Rekomendasi Sistem Pelaporan yang Aman
Untuk mengatasi hal ini, KPAI meminta pihak sekolah meningkatkan kapasitas dalam menangani isu kekerasan seksual. Salah satu langkah konkret adalah dengan mencantumkan hotline pengaduan secara terbuka dan mudah diakses. "Harus ada ruang pelaporan yang terjamin kerahasiaannya. Tempat melapor tidak boleh berada di ruang guru atau ruang kepala sekolah yang justru bisa menimbulkan rasa terintimidasi.

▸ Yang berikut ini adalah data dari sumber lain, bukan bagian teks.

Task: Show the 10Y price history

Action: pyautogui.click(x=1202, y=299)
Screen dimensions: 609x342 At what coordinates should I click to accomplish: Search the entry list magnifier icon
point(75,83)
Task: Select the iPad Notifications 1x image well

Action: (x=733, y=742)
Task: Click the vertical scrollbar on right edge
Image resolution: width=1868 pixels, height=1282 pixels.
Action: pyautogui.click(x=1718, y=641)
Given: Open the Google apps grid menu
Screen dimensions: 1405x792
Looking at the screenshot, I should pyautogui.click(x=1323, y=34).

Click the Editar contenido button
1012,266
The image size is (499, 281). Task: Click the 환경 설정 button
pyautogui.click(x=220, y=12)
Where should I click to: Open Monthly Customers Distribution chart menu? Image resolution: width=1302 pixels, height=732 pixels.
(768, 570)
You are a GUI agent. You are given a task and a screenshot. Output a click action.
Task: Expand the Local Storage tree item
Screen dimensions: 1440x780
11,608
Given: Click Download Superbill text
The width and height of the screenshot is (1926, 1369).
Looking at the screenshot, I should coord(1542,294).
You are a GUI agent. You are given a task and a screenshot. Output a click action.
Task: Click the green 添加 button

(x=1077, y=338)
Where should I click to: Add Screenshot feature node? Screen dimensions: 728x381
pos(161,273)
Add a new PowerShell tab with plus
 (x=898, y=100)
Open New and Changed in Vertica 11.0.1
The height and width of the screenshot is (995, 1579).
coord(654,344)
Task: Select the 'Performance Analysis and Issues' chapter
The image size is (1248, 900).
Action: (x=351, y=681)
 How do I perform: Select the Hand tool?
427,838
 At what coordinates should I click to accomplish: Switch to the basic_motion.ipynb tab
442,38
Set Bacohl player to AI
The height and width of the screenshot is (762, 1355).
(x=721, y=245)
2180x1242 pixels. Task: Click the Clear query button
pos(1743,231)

Ada kotak lapor yang sudah lengkap tersedia fasilitasnya, ruang ini harus memberikan rasa aman secara psikologis bagi anak untuk berbicara jujur tanpa tekanan," jelas Jasra secara rinci.
Fakta Pelaku Diduga Mengidap HIV
Sementara itu, pihak madrasah tsanawiyah (MTs) di Depok, Jawa Barat, telah memberikan konfirmasi terkait status kesehatan oknum guru IK. Kepala MTs, Eka Fajriawati, mengungkapkan bahwa berdasarkan pengakuan IK kepada pihak sekolah, pelaku diduga mengidap HIV sejak tahun 2014. "Sesuai pengakuan IK dengan Pak Jarkasih, bahwa benar jika yang bersangkutan terjangkit HIV dari tahun 2014," ujar Eka melalui pesan singkat pada Selasa (31/3).
Eka memastikan bahwa sejauh ini tidak ada guru ataupun murid di sekolahnya yang menjadi korban IK. "Tidak ada (guru dan murid yang jadi korban IK), dan menurut pengakuan yang bersangkutan juga tidak pendekatan sama sekali dengan murid di sekolah," sambungnya. Meskipun demikian, KPAI tetap menekankan pentingnya penanganan hukum yang tegas untuk mencegah potensi bahaya di masa depan.